Halibut aren't terribly fun to fish (think: reeling up a 200-pound bath mat through hundreds of feet of icy-cold water), but man, are they delicious! Firm yet flaky, with a heartier texture and flavor than other widely available white fish on the market. Halibut cooks more like a thick steak—well-browned and -crusted on the outside, with a juicy, tender center. And, just like with a steak, cooking sous vide can help you nail that medium-rare center every time. Here's how to do it.
Sous Vide Halibut Temperatures
|Just starting to flake, tender, near-raw layers||120°F (49°C)|
|Very moist, tender, and flaky||130°F (54°C)|
|Moist, flaky, and firm, just at the cusp of tough||140°F (60°C)|
Why It Works
- Sous vide takes the guesswork out of cooking halibut perfectly every time.

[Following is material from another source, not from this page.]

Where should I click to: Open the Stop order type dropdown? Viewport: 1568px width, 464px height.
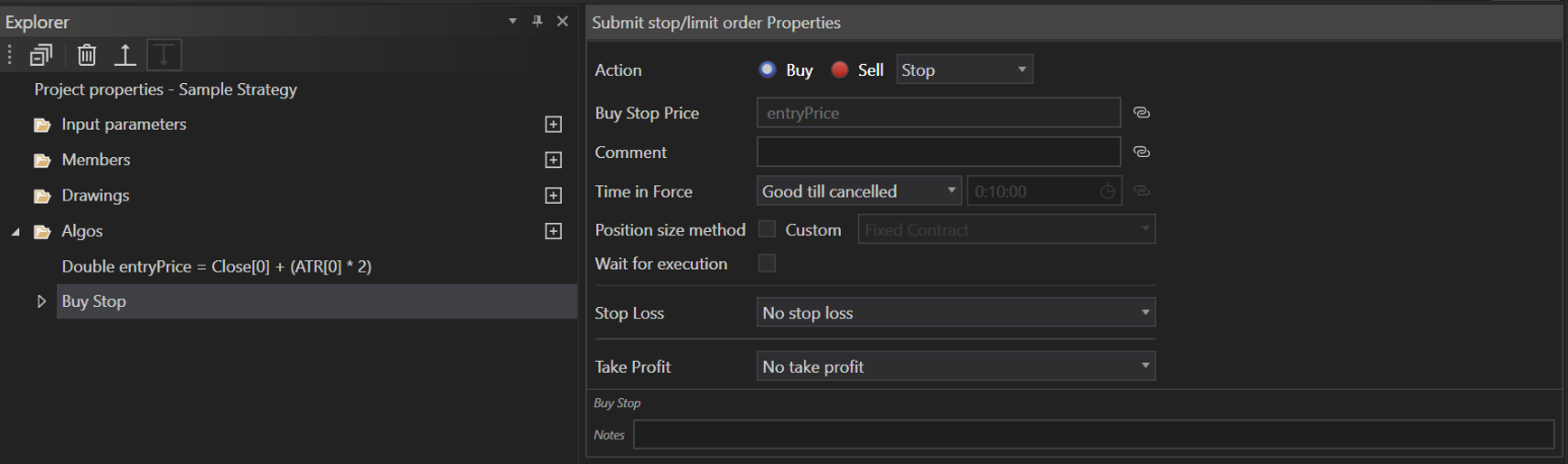pos(964,70)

- Picking the right temperature gives you fully customizable and repeatable results.
- Yield:Serves 4
- Active time: 15 minutes
- Total time:About 1 hour 15 minutes, or up to overnight
- 4 halibut fillets, about 6 ounces (170g) each
- Kosher salt and freshly ground black pepper
- Fresh herbs, such as thyme, parsley, or dill (optional)

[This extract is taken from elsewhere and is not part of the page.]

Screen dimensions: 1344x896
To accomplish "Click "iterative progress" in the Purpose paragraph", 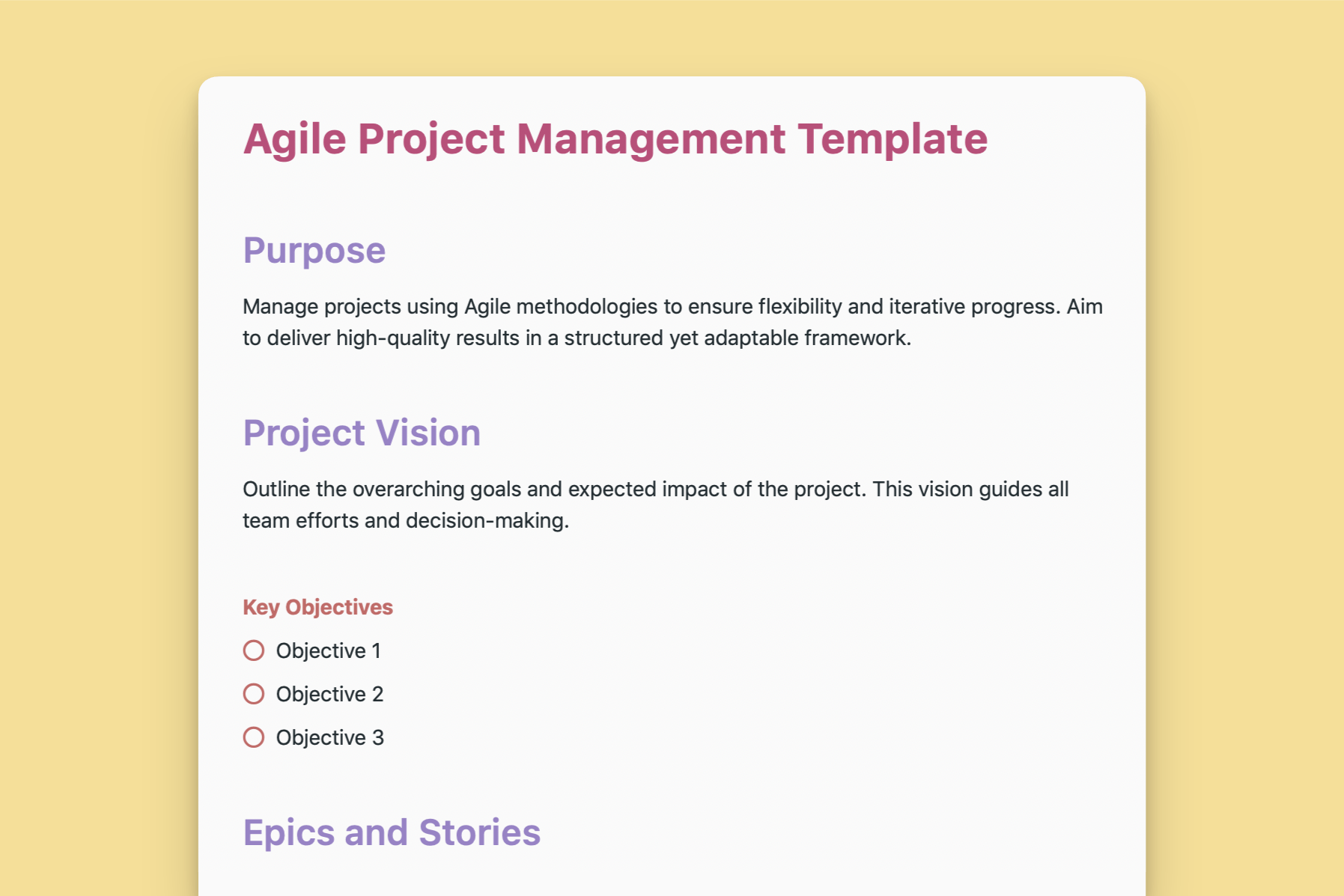I will click(x=973, y=307).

- Aromatics, such as sliced shallots or grated citrus zest (optional)
- 4 tablespoons (55g) unsalted butter, divided
Season halibut generously on all sides with salt and pepper.

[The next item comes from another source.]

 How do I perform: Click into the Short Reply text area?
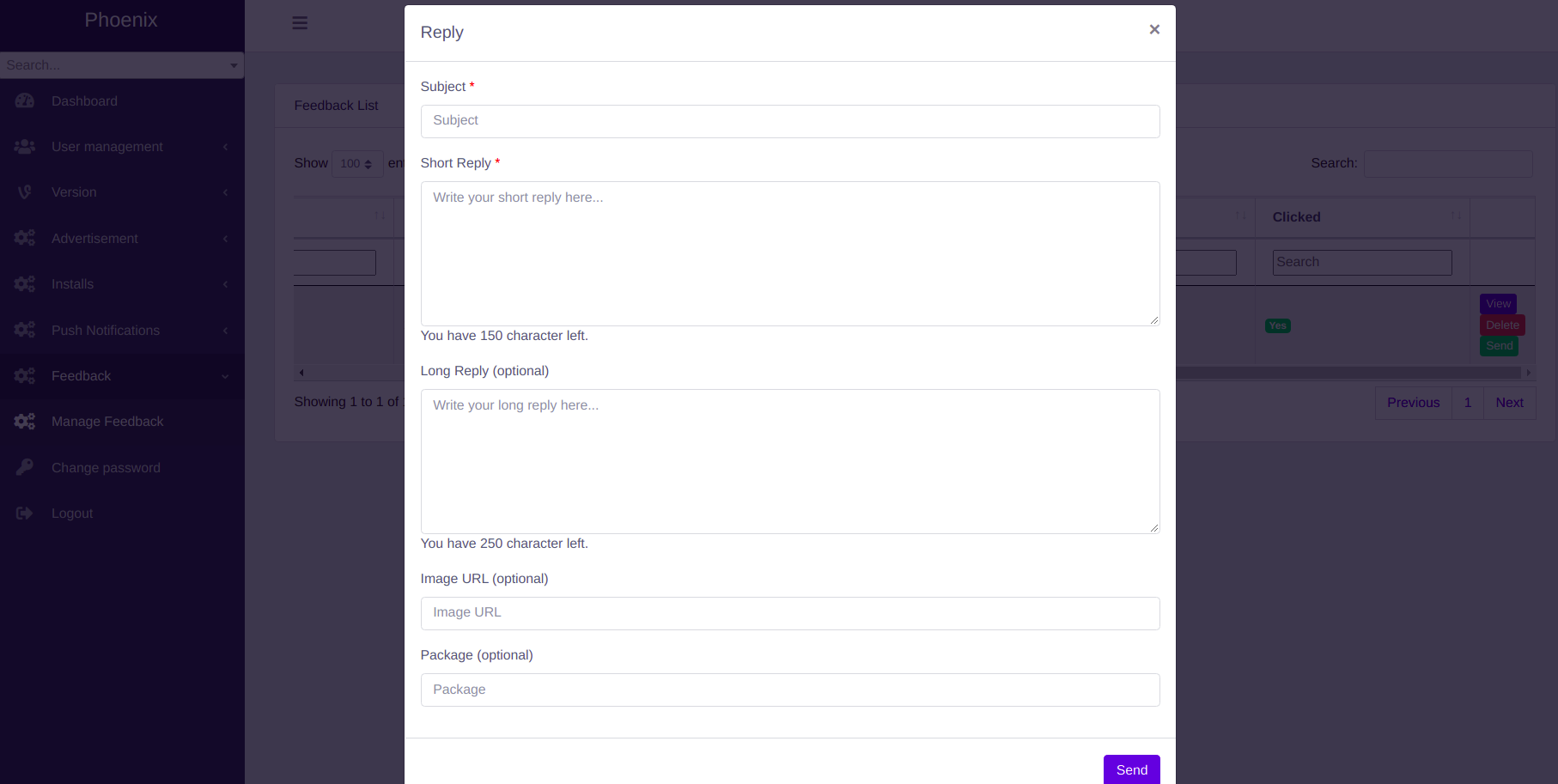click(x=790, y=253)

Place halibut portions in a single layer inside 1 or more zipper-lock bags. Divide 2 tablespoons butter evenly between bags. Add some gentle aromatics if desired, such as thyme, parsley, or dill; thinly sliced shallots; or grated citrus zest. (Do not add large chunks of food, which can damage the shape of the fish, or acidic ingredients, which damage the texture.) Close bag(s) and let halibut rest in the refrigerator for at least 30 minutes and up to overnight.
Set the temperature on your sous vide cooker according to the chart and allow it to preheat while halibut rests. Remove all air from bag(s) using the water displacement method, then add bagged halibut to preheated water bath. Cook for 30 to 45 minutes for 1-inch fillets, or 45 minutes to an hour for fillets up to 2 inches thick.
Carefully remove halibut from bag(s) using your hands or a fish spatula. Place it on a double layer of paper towels, then use another paper towel to gently blot surface dry. Discard aromatics, if used, and remove and discard halibut skin.
Heat remaining 2 tablespoons butter in a heavy skillet over medium-high heat until foaming subsides. Carefully add halibut, presentation side down, and cook, without moving, until lightly browned, 30 to 45 seconds. (You can sear between 1 and 4 pieces at a time.) Add aromatics if desired, such as thyme, garlic, and shallots, and continue to cook, tilting pan and basting halibut with the hot butter, until first side is well browned, about 1 1/2 minutes total. Flip and let second side brown for 15 to 30 seconds.
Transfer halibut to a paper towel to blot off excess fat. Serve immediately.